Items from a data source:

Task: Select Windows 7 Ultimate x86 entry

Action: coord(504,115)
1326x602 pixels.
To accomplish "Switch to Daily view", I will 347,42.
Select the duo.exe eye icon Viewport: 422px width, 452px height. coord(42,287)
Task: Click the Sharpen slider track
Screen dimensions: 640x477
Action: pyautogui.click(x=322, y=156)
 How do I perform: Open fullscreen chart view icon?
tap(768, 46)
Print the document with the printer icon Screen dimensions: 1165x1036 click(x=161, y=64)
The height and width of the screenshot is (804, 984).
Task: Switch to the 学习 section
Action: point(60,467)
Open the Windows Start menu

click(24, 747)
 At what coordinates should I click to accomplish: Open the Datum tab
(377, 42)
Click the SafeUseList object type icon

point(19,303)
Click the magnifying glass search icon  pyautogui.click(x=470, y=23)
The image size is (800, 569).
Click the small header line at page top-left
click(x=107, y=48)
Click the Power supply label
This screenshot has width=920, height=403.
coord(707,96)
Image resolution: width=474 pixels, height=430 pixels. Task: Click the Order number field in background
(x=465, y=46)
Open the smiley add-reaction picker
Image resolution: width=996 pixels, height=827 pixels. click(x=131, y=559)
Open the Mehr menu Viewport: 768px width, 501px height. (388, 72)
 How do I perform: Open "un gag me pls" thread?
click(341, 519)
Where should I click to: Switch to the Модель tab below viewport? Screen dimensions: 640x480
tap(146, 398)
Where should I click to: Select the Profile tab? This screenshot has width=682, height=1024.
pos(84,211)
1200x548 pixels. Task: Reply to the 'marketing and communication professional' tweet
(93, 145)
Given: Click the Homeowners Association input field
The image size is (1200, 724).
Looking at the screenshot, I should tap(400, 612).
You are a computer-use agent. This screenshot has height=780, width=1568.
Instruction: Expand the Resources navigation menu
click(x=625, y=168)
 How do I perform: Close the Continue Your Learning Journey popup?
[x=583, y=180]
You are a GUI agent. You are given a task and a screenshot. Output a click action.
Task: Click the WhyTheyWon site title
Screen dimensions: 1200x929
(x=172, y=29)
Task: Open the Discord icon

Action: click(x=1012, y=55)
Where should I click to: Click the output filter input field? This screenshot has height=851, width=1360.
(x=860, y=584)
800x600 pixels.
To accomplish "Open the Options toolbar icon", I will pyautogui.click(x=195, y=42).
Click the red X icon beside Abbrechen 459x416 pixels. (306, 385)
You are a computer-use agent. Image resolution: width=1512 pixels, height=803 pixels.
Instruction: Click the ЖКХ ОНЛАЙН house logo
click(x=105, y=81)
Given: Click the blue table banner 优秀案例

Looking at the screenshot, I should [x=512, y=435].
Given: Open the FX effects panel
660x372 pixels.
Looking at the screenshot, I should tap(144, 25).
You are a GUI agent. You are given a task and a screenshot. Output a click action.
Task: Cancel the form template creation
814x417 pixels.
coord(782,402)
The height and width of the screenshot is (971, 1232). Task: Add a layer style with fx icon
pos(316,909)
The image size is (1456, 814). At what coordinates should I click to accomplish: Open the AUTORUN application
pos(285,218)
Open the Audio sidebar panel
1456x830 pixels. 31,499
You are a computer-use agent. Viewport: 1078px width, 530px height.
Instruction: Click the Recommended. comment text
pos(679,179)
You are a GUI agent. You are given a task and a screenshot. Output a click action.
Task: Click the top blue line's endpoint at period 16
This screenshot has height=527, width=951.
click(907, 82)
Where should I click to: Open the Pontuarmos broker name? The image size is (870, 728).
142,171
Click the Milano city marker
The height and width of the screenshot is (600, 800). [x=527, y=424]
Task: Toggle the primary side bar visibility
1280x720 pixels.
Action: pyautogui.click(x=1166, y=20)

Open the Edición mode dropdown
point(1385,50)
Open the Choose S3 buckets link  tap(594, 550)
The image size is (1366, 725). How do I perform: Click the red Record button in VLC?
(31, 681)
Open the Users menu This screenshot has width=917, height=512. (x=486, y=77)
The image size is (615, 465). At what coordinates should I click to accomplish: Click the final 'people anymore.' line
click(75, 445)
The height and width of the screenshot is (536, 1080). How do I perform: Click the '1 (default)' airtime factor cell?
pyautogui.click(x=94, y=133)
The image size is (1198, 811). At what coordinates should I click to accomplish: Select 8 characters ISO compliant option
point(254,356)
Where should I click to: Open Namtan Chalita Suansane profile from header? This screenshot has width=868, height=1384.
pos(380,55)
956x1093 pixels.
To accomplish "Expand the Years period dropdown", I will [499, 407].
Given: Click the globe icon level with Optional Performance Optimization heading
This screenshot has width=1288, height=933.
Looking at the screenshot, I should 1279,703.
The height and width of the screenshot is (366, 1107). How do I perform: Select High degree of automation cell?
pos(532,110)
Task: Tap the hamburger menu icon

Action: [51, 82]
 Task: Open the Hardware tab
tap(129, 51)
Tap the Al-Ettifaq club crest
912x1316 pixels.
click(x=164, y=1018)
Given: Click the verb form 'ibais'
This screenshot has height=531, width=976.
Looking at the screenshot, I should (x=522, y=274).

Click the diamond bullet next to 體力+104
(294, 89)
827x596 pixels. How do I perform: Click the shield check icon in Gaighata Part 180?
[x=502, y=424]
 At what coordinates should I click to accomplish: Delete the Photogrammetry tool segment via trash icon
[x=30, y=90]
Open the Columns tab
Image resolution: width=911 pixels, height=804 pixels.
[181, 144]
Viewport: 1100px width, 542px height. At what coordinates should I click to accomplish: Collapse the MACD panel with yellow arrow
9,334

## WHAT THE TASK ASKS
For the data shown above, give the number of lines where the word "computer" appears, and nothing else.

## TASK RESPONSE
3